Husband, “You’re drinking wine from a box and eating a pop tart.”
Me, finger to my mouth, “Shhhh….”
THERAPIST: what’s the problem?
WIFE: he replaces words with animal names just to annoy me
ME: I don’t do it on porpoise
no, YOU’RE holding a fresh loaf of bread like a newborn baby
Questions like, “Could you survive a cannon blast, dad?” keep my son up at night. Follow up comments like, “I guess we’ll have to wait and see,” keep me up at night.
me: *opens one eye* I’m still awake
spider: *removes leg from my mouth and backs away* sorry
Just realized that my spirit animal is Winnie the Pooh.
Two words: No pants.
Unfortunately for Jane and Skipper, the hypnotist forgot to bring them out of the trance.
PRINCE CHARMING: The glass slipper fits! You’re my true love!
CINDERELLA: worst 👏 dating app 👏 ever
My dentist just looked in my mouth and said something is gonna have to come out. I suspect he’s talking about my wallet.
[sees friend at the store]
“Hi”
Hey
“Where’s your better half?”
The PS4’s at home
“No I mean-”
Where WOULD it be?
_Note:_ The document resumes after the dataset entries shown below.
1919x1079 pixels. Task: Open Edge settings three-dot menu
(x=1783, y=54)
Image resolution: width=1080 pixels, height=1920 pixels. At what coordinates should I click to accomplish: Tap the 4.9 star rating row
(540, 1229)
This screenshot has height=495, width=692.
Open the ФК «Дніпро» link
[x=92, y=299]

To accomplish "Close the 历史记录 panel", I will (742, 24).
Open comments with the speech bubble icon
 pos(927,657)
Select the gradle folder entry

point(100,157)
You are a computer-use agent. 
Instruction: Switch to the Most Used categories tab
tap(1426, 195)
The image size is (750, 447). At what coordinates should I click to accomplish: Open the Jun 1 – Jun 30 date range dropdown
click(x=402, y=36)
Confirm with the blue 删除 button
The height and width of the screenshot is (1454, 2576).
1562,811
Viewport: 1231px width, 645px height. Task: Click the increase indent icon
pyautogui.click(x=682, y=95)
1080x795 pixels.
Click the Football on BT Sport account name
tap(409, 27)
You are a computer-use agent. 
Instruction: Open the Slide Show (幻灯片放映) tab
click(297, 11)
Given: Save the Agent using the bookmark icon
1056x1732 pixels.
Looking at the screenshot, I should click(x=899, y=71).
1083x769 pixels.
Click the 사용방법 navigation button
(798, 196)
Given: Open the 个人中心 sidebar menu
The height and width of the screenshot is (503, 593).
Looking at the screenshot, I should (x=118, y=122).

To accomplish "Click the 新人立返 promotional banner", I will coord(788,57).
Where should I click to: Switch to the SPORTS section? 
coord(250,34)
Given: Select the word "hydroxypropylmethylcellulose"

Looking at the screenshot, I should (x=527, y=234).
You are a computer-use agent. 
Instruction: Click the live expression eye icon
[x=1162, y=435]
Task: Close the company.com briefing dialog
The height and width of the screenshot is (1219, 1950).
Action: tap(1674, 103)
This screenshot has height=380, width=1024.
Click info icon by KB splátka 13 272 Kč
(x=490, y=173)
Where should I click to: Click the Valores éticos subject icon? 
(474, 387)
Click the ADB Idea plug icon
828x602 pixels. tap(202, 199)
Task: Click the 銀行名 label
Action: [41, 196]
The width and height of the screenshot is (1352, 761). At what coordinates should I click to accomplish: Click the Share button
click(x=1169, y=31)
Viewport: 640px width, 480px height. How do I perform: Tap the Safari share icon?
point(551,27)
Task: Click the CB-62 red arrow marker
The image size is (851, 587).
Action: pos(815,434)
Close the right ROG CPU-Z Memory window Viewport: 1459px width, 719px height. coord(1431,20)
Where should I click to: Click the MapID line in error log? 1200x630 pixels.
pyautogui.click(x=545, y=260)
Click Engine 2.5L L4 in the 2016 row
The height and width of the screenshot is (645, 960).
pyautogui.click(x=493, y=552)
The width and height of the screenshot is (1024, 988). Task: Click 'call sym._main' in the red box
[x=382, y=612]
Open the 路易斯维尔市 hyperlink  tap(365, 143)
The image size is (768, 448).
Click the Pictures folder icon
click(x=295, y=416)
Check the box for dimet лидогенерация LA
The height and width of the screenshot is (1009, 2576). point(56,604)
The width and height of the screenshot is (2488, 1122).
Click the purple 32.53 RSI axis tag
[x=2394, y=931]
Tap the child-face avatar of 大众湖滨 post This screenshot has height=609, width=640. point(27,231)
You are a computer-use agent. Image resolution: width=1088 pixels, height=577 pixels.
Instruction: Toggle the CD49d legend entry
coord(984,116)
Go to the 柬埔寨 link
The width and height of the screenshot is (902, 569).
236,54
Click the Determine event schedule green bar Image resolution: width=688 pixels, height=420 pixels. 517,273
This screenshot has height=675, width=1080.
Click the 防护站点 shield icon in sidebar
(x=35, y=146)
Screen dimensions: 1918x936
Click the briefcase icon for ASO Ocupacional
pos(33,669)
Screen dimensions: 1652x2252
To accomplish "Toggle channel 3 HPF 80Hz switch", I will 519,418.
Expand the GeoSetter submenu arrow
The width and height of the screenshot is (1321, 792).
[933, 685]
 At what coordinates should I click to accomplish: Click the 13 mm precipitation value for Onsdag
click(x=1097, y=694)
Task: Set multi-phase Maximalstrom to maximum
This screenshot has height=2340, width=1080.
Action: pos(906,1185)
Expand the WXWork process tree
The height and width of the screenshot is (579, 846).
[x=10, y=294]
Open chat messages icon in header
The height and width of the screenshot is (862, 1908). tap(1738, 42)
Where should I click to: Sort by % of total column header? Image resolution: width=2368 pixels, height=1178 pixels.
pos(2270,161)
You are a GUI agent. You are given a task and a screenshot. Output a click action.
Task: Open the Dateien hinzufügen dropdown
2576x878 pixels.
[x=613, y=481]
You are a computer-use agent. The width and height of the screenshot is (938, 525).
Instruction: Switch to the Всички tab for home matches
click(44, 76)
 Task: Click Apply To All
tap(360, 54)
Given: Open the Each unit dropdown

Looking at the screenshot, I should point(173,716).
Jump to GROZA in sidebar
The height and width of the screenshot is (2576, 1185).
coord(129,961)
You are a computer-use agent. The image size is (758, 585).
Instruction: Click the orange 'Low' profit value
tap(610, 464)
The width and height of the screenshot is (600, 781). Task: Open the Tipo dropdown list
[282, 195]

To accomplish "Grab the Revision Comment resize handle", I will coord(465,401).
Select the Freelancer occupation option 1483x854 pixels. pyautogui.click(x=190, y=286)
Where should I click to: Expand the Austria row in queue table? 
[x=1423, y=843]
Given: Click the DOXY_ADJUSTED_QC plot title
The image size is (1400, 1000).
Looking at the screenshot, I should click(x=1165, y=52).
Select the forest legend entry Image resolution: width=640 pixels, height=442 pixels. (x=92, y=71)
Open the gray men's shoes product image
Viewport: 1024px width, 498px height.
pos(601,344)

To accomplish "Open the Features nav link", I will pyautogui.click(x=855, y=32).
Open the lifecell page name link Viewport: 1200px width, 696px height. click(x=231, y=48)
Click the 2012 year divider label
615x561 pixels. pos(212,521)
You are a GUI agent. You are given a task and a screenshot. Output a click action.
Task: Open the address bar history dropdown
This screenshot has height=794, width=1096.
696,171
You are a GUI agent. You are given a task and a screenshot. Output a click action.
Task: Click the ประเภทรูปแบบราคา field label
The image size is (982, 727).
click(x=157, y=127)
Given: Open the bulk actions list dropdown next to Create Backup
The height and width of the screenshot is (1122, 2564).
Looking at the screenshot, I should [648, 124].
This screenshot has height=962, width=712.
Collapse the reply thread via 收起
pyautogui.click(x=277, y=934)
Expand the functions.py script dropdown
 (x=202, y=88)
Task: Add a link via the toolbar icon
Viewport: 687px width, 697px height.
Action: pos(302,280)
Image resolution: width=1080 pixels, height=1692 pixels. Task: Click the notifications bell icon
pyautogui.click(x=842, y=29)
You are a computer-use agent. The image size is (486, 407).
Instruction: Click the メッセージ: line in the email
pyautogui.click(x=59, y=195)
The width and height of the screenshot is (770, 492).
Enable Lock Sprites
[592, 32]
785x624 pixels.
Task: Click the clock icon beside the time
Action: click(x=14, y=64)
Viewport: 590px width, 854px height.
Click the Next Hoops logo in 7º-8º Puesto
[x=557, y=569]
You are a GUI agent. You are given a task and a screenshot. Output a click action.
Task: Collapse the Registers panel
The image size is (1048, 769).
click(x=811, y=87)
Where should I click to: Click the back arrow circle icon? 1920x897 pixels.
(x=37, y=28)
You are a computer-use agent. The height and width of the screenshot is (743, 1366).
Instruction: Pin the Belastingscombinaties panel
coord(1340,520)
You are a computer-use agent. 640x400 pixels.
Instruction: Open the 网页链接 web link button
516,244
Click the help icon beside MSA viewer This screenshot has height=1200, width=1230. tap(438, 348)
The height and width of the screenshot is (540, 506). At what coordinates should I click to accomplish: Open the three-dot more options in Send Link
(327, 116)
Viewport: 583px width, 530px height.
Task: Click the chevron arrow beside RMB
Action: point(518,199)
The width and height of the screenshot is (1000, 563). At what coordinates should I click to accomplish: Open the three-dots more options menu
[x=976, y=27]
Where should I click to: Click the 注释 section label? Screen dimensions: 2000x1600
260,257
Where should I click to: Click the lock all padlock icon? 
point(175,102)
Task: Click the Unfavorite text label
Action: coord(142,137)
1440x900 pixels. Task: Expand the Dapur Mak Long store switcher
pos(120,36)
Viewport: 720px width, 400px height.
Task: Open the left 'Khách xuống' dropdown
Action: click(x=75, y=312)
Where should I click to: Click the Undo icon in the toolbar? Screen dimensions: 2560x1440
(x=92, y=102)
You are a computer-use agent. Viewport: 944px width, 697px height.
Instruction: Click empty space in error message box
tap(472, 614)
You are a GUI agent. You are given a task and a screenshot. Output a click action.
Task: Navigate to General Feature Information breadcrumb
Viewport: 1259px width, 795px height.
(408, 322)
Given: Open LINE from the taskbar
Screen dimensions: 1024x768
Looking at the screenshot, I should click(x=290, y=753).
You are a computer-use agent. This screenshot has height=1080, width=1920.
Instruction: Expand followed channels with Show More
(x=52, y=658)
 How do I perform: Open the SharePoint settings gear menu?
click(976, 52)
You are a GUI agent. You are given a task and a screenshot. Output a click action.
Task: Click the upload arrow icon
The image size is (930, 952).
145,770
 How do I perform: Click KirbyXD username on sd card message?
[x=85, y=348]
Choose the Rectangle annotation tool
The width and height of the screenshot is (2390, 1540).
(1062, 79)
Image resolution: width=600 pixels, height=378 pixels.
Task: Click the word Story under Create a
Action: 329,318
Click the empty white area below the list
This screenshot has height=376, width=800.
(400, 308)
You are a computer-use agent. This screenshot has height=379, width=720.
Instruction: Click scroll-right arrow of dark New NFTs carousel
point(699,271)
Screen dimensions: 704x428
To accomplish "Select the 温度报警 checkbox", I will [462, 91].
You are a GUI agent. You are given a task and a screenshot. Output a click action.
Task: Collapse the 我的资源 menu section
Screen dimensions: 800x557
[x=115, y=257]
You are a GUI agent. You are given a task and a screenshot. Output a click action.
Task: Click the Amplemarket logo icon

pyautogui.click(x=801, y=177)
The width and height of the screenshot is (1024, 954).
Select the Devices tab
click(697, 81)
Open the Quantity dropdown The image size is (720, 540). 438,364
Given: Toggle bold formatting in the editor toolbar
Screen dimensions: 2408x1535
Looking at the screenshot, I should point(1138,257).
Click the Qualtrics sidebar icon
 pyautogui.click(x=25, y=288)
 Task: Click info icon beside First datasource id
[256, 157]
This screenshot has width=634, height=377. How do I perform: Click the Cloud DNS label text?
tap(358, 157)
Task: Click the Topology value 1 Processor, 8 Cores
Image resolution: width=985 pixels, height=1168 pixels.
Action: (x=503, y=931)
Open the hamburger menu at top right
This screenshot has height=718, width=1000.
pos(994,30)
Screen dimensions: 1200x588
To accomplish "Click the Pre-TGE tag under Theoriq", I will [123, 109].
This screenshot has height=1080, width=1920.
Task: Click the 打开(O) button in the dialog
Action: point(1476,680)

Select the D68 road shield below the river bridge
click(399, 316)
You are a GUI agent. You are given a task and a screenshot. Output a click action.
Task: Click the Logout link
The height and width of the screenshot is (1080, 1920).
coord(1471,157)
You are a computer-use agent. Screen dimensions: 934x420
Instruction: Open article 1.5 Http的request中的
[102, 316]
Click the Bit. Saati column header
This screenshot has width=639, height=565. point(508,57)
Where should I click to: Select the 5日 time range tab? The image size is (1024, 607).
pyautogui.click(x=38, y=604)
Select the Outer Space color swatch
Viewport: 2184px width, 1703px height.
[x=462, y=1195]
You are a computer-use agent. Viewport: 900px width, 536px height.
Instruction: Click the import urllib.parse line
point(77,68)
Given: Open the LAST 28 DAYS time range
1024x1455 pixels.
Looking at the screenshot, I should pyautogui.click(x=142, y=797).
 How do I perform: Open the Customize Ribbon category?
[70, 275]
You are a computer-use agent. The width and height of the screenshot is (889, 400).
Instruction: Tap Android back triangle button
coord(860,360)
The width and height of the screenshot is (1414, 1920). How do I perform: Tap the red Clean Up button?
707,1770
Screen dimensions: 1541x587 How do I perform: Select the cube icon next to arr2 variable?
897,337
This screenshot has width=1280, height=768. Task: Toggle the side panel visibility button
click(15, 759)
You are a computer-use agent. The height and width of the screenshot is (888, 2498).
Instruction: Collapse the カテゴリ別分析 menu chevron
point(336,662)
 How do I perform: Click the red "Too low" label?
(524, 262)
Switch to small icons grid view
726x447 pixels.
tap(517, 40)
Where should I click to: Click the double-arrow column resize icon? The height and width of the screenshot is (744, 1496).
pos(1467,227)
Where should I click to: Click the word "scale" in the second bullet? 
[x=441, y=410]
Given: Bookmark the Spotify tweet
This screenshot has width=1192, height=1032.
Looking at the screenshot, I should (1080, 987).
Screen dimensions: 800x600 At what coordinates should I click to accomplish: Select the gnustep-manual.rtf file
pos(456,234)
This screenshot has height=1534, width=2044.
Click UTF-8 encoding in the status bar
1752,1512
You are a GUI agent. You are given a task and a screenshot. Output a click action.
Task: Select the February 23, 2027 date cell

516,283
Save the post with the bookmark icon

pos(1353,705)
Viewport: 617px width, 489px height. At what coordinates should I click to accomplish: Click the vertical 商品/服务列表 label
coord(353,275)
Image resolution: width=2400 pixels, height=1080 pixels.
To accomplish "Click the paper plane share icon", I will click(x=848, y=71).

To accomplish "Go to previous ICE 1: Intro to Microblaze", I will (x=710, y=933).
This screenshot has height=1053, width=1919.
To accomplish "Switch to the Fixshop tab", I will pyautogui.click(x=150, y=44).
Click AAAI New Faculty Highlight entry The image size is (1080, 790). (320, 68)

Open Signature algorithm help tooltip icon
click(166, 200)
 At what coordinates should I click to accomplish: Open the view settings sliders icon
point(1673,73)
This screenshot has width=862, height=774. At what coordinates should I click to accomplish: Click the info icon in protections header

Wow, dumb question.
Keep salespeople from pestering you by asking what type of saw can cut through bone and sinew the quickest.
I like that blood pressure kits come with a free, handy zip-up bag that your stuff will never fit in again once you take it out.
My boss: you seem distracted today…
Me: sure, I’ll get that for you asap.
Asked my son if he wanted to watch Netflix and he said he’d already seen it
At the rate I’m throwing shit out as I pack to move there’s a strong possibility not all the kids will make it to the new house
Hormones are cool if you like crying during dog food commercials.
Guys love being called “daddy” until the pregnancy test comes back positive!! 😆😆
ALEX TREBEK: this accidental discovery in 1928 opened the door to modern antibiotics
ME: *spraying a mouthful of popcorn* WHAT IS A DOORKNOB
I react to the UPS guy delivering my Amazon package the way geese react to people with bread.
Cleaned out my car yesterday, it only took me 15 years.
How to get a guys attention:
1. Take off your shirt
2. Be a TV
Me: Have you had a shower, and brushed your teeth?
Son: Yes of course
Me: It doesn’t look like it
Son: oh you mean this week?
Her: What’s your type?
Me, flirting: I don’t really have a type.
Her: *checks notes* I see this is your first blood transfusion.